• WHAT IS NEEDED
Please copy each line of the records below that includes the word "dock".

========================================

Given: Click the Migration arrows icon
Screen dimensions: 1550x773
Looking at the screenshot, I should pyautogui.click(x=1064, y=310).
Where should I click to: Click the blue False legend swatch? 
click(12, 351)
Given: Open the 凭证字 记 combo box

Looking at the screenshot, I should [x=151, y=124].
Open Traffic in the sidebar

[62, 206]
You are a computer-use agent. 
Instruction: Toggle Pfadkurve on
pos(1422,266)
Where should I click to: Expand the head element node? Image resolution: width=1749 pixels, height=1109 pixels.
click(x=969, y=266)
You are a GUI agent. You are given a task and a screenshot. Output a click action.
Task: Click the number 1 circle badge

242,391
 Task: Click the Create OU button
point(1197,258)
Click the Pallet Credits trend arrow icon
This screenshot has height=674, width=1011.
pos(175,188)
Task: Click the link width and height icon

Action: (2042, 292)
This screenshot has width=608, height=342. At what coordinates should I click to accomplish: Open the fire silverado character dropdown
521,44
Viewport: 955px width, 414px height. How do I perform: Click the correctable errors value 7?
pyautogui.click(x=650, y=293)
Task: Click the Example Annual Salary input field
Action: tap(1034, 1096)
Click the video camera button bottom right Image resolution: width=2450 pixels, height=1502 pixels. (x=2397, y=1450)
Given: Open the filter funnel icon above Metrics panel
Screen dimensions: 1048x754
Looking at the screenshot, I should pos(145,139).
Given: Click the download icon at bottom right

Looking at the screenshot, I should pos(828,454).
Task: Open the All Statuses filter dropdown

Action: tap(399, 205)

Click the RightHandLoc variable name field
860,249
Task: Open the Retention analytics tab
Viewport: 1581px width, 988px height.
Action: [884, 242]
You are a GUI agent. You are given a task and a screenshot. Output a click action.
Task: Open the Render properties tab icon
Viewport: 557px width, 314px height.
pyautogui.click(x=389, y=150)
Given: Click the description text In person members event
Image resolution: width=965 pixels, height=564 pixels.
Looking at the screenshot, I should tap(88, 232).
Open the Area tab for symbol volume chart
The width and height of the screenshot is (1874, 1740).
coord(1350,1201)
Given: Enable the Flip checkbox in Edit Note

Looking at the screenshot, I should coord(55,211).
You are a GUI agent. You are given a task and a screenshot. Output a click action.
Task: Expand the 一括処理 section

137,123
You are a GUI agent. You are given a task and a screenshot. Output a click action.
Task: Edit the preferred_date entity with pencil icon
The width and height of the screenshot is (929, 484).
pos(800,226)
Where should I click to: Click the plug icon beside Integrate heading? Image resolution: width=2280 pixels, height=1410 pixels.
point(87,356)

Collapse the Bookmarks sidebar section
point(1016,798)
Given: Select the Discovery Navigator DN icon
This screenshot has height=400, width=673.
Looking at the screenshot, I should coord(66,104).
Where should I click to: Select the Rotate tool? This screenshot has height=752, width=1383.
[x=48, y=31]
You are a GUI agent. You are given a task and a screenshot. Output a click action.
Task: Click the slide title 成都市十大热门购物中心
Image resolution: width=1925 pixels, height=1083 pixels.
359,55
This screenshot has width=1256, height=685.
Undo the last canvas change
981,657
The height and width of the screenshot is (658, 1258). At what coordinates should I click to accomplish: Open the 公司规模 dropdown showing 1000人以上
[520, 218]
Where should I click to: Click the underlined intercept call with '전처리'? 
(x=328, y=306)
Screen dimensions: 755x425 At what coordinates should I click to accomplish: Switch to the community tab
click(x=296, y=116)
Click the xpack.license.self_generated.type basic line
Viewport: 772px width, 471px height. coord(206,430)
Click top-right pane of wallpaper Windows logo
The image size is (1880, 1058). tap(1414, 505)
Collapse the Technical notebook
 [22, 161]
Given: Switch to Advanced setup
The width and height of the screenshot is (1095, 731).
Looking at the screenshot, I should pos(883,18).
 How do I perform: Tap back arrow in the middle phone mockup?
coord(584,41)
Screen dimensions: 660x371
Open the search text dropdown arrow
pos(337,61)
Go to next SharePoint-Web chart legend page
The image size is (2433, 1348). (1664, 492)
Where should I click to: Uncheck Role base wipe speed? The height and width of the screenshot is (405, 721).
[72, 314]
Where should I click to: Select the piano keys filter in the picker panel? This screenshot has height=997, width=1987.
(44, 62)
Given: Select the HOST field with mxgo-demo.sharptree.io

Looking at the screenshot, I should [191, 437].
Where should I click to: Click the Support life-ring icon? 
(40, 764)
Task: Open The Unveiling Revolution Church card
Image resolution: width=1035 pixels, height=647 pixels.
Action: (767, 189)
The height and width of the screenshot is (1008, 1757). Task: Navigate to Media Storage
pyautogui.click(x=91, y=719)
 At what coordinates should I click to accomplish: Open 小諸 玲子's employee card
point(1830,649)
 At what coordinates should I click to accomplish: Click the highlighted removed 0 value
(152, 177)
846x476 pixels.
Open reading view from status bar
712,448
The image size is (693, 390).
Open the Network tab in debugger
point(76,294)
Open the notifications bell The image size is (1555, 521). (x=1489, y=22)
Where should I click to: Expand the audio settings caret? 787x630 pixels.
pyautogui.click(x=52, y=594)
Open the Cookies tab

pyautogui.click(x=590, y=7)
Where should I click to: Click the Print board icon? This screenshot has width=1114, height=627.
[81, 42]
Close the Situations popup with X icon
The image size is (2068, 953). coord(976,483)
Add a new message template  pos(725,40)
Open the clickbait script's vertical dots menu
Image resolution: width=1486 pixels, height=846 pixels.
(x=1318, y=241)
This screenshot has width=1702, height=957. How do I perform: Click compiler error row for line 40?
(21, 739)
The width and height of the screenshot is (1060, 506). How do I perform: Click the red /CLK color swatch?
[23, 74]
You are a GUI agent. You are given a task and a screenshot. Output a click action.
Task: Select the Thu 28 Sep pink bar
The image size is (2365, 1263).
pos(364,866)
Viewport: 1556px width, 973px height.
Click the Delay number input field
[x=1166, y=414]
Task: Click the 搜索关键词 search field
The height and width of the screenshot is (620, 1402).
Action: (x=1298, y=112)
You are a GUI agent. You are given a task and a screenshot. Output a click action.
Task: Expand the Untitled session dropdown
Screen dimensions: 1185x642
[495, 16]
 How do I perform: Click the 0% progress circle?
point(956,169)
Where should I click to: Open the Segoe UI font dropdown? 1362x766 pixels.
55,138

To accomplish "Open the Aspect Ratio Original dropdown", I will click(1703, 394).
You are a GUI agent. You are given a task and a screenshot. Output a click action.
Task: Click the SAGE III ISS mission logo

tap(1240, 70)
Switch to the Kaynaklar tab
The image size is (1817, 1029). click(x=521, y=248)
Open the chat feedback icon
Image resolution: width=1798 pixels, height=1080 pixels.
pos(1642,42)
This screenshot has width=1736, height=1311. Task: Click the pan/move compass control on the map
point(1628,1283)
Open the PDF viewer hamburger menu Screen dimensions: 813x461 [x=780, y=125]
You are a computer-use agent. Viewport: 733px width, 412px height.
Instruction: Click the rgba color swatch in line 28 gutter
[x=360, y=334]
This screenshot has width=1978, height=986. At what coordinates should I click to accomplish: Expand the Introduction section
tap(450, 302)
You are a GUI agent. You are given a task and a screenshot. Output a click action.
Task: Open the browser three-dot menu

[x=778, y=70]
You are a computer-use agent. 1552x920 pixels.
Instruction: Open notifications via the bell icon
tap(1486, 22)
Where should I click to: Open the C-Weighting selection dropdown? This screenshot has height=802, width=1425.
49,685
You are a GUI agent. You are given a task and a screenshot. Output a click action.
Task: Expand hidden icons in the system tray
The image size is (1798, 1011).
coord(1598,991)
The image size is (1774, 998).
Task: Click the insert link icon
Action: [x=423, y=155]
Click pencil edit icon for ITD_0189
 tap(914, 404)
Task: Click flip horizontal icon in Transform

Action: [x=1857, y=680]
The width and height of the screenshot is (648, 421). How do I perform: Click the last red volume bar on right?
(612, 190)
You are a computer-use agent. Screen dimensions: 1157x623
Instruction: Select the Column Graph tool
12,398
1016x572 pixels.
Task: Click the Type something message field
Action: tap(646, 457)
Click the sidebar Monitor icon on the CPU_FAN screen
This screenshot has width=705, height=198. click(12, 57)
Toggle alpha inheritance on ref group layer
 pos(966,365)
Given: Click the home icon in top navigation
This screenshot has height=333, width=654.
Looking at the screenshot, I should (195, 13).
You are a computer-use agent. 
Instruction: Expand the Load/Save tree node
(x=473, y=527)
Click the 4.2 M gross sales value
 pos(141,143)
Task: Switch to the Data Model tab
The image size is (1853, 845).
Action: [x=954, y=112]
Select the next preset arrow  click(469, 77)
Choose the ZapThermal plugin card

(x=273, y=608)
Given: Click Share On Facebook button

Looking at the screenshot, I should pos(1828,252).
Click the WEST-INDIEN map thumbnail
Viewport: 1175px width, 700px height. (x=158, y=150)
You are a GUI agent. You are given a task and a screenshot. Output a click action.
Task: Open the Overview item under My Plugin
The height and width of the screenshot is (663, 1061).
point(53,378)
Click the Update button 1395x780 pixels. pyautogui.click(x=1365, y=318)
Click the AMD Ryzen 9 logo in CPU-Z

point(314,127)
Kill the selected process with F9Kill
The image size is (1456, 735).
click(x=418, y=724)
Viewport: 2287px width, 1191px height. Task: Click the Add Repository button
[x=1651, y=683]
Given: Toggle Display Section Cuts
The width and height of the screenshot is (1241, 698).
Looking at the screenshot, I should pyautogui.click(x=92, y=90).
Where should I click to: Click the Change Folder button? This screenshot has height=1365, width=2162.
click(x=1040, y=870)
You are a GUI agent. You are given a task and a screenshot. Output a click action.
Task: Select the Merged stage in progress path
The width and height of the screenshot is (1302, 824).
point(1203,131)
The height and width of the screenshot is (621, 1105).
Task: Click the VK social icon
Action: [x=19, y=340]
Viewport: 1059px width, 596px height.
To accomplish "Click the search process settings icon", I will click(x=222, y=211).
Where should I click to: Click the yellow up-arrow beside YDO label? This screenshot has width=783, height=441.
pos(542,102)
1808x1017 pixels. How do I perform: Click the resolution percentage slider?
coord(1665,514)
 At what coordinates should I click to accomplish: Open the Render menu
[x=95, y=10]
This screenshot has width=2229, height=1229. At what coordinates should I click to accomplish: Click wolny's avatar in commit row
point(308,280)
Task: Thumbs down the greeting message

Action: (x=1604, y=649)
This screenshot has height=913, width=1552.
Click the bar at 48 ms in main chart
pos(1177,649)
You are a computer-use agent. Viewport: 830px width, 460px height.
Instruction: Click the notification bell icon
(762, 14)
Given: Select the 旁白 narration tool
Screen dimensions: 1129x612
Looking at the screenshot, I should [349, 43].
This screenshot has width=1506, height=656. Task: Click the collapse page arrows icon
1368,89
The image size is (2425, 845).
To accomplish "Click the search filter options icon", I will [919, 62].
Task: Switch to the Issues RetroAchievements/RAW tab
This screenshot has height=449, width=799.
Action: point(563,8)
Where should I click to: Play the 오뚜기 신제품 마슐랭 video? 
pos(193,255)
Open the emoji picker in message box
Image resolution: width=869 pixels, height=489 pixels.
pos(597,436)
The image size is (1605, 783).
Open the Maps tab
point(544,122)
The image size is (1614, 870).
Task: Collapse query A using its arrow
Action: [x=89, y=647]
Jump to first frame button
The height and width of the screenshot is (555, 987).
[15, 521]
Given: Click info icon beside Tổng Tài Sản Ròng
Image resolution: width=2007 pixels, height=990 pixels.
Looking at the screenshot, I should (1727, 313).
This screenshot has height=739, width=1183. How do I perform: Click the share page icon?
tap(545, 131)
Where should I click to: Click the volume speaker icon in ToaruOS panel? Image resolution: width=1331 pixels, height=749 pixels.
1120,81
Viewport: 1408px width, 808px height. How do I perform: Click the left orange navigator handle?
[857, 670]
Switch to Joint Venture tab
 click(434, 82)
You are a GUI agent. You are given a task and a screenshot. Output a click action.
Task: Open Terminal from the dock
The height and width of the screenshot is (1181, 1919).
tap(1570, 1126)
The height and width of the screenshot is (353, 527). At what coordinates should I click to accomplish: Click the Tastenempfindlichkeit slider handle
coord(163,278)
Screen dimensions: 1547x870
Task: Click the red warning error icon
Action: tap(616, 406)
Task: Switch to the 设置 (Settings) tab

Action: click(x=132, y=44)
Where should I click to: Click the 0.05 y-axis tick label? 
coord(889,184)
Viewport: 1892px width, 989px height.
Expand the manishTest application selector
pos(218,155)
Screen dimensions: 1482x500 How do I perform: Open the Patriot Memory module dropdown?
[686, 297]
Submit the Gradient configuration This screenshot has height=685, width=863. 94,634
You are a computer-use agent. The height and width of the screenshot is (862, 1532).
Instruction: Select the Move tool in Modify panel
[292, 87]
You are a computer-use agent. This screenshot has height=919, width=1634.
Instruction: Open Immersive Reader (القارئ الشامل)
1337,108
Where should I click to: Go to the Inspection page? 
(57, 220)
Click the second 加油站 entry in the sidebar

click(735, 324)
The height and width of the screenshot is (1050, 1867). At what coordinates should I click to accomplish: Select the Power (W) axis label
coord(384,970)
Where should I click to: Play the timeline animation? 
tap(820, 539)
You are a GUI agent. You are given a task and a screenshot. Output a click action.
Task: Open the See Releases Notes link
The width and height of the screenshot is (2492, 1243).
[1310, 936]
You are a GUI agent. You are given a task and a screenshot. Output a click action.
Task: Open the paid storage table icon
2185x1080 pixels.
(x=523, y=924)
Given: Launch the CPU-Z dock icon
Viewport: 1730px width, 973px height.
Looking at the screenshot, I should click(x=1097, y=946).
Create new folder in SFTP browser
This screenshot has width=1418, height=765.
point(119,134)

========================================

• TASK RESULT
Task: Open Terminal from the dock
Given: Launch the CPU-Z dock icon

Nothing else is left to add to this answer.